# Provided entries:
+++++
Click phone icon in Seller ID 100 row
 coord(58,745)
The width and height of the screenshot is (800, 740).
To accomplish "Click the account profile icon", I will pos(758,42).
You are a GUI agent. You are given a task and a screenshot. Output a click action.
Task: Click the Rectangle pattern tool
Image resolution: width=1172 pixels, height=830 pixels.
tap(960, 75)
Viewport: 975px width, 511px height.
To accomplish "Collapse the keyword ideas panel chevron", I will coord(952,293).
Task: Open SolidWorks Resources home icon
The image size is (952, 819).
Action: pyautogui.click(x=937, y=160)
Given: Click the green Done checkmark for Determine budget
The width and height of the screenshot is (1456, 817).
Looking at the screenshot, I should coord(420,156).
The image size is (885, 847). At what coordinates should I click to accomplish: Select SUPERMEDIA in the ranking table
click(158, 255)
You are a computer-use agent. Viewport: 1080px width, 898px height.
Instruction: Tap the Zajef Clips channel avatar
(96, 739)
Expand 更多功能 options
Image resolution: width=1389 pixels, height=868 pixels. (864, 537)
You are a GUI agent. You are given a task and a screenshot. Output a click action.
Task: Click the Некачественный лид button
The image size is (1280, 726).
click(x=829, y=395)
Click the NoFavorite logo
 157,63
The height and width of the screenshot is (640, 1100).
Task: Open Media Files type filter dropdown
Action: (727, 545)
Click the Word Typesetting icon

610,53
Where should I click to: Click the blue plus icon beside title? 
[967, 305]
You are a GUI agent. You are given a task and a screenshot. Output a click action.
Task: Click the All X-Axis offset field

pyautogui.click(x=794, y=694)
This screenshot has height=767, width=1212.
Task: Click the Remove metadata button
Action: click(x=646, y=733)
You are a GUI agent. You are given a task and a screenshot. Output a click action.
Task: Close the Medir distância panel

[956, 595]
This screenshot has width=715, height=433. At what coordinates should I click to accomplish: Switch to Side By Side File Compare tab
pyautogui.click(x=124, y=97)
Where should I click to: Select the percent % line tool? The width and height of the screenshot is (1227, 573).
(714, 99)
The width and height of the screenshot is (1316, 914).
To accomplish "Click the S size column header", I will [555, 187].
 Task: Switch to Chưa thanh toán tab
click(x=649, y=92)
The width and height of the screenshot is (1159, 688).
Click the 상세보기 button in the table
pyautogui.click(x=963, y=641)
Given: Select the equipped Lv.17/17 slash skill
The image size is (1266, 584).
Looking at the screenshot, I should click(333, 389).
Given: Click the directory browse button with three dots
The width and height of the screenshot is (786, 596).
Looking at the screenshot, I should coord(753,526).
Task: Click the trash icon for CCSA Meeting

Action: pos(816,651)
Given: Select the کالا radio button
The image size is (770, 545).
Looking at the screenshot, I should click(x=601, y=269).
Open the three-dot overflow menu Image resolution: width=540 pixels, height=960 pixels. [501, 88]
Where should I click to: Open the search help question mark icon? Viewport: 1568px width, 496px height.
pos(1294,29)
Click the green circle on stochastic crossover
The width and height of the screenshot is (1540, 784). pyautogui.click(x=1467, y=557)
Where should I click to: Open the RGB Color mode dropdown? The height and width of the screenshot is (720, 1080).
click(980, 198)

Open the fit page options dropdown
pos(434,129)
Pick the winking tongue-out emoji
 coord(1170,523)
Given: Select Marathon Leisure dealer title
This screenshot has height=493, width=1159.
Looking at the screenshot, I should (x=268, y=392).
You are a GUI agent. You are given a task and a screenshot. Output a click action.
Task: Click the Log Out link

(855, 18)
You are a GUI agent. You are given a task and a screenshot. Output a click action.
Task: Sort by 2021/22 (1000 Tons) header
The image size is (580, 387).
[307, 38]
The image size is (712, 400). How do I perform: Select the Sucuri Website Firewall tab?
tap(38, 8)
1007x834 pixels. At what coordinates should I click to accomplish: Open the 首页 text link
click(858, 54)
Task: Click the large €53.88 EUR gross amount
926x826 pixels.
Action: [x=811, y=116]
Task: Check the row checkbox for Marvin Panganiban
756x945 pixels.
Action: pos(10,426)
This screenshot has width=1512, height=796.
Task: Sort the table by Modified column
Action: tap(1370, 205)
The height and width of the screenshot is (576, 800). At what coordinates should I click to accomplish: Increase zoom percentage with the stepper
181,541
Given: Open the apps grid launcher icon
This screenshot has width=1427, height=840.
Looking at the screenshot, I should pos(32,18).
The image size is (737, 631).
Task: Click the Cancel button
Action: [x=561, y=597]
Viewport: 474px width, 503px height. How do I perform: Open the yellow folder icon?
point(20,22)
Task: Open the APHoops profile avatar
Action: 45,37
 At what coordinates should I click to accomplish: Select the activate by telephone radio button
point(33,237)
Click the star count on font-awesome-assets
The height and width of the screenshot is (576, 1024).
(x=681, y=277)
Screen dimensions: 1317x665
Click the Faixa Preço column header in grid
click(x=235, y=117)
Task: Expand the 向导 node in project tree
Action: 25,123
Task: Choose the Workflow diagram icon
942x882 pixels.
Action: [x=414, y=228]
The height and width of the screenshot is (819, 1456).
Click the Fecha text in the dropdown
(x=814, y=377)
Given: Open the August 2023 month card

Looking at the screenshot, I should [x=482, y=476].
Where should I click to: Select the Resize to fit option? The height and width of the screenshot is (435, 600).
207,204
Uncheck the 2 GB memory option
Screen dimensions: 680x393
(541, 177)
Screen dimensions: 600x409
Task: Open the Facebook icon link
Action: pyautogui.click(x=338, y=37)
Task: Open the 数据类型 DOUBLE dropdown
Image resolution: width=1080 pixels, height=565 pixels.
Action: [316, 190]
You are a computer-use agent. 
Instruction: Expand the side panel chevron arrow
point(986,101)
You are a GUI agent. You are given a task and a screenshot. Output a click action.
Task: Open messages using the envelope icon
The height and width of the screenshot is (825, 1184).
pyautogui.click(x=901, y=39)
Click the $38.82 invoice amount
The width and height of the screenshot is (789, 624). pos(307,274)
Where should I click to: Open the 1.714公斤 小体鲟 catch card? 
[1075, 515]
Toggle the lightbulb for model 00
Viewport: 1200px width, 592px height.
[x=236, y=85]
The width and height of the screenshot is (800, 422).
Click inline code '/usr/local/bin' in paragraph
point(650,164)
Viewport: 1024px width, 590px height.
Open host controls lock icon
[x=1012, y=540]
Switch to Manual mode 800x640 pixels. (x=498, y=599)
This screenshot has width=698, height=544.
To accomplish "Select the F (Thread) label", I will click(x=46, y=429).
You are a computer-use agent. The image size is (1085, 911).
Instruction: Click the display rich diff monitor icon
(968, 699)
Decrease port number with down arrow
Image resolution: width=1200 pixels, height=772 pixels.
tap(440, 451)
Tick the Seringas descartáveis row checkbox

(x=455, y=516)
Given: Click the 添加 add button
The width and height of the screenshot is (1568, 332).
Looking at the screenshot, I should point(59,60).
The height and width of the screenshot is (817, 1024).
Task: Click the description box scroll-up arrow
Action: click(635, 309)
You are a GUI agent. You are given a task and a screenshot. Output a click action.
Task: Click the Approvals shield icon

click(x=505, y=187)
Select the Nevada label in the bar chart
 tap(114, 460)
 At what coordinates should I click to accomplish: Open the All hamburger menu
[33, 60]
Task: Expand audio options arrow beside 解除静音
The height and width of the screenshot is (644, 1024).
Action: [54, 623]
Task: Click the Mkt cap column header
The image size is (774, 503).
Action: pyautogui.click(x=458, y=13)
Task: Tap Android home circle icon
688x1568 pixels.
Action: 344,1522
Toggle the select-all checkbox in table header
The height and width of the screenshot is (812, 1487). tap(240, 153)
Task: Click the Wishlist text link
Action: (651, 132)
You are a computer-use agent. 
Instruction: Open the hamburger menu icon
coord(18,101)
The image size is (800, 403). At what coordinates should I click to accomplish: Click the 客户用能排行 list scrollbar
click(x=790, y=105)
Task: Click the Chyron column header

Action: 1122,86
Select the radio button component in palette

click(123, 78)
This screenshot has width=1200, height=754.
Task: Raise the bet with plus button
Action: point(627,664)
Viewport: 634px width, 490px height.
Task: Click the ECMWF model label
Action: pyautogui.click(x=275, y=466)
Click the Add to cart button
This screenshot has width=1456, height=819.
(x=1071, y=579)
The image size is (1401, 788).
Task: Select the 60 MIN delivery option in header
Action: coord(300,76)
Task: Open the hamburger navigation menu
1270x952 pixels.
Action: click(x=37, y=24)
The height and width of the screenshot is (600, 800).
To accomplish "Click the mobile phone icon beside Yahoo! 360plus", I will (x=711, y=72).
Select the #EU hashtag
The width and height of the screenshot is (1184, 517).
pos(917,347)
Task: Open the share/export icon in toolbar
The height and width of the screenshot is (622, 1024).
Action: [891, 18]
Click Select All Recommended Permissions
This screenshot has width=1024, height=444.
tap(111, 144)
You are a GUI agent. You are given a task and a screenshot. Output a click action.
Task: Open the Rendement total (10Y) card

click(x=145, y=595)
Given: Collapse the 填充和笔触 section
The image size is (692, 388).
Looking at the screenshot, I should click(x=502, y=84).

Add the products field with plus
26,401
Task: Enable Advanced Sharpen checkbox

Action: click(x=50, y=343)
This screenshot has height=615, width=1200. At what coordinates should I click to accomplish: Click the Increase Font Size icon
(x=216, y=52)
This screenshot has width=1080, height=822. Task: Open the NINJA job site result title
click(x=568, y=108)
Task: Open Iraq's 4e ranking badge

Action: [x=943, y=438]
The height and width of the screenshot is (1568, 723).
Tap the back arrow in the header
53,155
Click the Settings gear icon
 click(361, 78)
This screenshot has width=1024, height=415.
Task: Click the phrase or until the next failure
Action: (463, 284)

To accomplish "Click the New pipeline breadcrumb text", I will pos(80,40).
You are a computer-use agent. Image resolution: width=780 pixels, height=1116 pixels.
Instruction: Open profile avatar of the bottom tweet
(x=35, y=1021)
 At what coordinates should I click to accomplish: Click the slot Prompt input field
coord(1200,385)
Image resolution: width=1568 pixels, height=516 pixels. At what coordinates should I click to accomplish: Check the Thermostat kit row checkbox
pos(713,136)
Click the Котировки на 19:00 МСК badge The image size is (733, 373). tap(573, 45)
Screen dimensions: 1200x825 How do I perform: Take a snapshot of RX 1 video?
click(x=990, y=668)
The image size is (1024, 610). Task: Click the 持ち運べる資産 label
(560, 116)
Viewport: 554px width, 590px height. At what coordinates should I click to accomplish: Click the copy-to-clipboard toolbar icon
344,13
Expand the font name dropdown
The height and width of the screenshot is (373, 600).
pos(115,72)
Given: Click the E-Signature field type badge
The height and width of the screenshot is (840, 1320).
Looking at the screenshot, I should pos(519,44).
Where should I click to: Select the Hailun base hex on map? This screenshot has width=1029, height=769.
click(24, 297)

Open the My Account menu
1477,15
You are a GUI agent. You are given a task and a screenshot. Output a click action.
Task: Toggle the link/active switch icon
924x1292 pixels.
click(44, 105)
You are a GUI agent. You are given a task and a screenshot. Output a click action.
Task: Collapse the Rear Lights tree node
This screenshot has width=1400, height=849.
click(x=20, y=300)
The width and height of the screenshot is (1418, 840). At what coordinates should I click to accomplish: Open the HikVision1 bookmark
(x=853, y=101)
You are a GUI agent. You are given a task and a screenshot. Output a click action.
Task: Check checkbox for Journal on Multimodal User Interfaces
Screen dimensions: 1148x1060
+++++
# What you should do:
In the entries above, find the line with "Instruction: Click the" and the line with "Given: Click the 添加 add button", then set down exactly those two and every line between them, nothing else.

# Result:
Instruction: Click the display rich diff monitor icon
(968, 699)
Decrease port number with down arrow
Image resolution: width=1200 pixels, height=772 pixels.
tap(440, 451)
Tick the Seringas descartáveis row checkbox

(x=455, y=516)
Given: Click the 添加 add button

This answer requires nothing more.